Background: Familial Hypercholesterolemia (FH) is an autosomal-dominant genetic disease, associated
with premature atherosclerotic Cardiovascular Disease (CVD), especially in its homozygous type (HoFH).
Objective: The aim of this review is to discuss the safety and efficacy of combination treatments (procedures and
drugs) for HoFH.
Results: Historically, liver transplantation was used first; however, it is currently considered only as a last resort
for some patients. In the mid 70’s, LDL aphaeresis was introduced and remains up today the treatment of choice
for patients of any age, despite its significant cost. The use of Ezetimibe results in additive 15-20% reductions in
LDL-C regardless of the therapeutic approach, while statins are modestly effective in patients with class 4 or 5
mutations, in which LDL Receptors (LDLR) are present. One of the novel drugs for HoFH is Lomitapide, which
is a highly effective oral agent, but is also exceedingly expensive ($350, 000/year). Mipomersen is administered
every week subcutaneously, is also effective but has been approved only in the US mainly due to injection site
reactions up to 80%. Both Lomitapide (mainly) and Mipomersen have been found to promote fat accumulation in
the liver, resulting in subsequent serum transaminases elevations.

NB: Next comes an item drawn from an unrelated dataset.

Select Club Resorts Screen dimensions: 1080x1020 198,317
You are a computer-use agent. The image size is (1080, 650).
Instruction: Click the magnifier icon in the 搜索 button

PCSK9 inhibitors are effective in those with
partial LDLR presence and function by reducing frequency of LDL apheresis, improve cost effectiveness of
Conclusion: Pediatric and adult HoFH treatment needs combination of procedures and drugs. The main treatment
is LDL-C apheresis aided by ezetimibe and PCSK9 inhibitors. Lomitapide needs caution, and liver transplantation
is an alternative as the last resort.